[Data supplied Boundary: Start]
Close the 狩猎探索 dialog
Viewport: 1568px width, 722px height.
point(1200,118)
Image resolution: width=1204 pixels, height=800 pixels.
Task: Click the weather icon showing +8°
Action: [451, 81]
[Data supplied Boundary: End]
**What needs to be done:** Every line above must be repeated exactly as it appears.

**Solution to this exercise:**
Close the 狩猎探索 dialog
Viewport: 1568px width, 722px height.
point(1200,118)
Image resolution: width=1204 pixels, height=800 pixels.
Task: Click the weather icon showing +8°
Action: [451, 81]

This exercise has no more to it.